[Collected data entries]
○ ○ ○ ○ ○ ○ ○

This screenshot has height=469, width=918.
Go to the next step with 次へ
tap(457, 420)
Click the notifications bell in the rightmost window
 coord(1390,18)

○ ○ ○ ○ ○ ○ ○

[What you will do]
What you return should consist solely of the lines from the one containing "Go to the next step with 次へ" through the end of the entries above, reproduced exactly.

[Problem solution]
Go to the next step with 次へ
tap(457, 420)
Click the notifications bell in the rightmost window
 coord(1390,18)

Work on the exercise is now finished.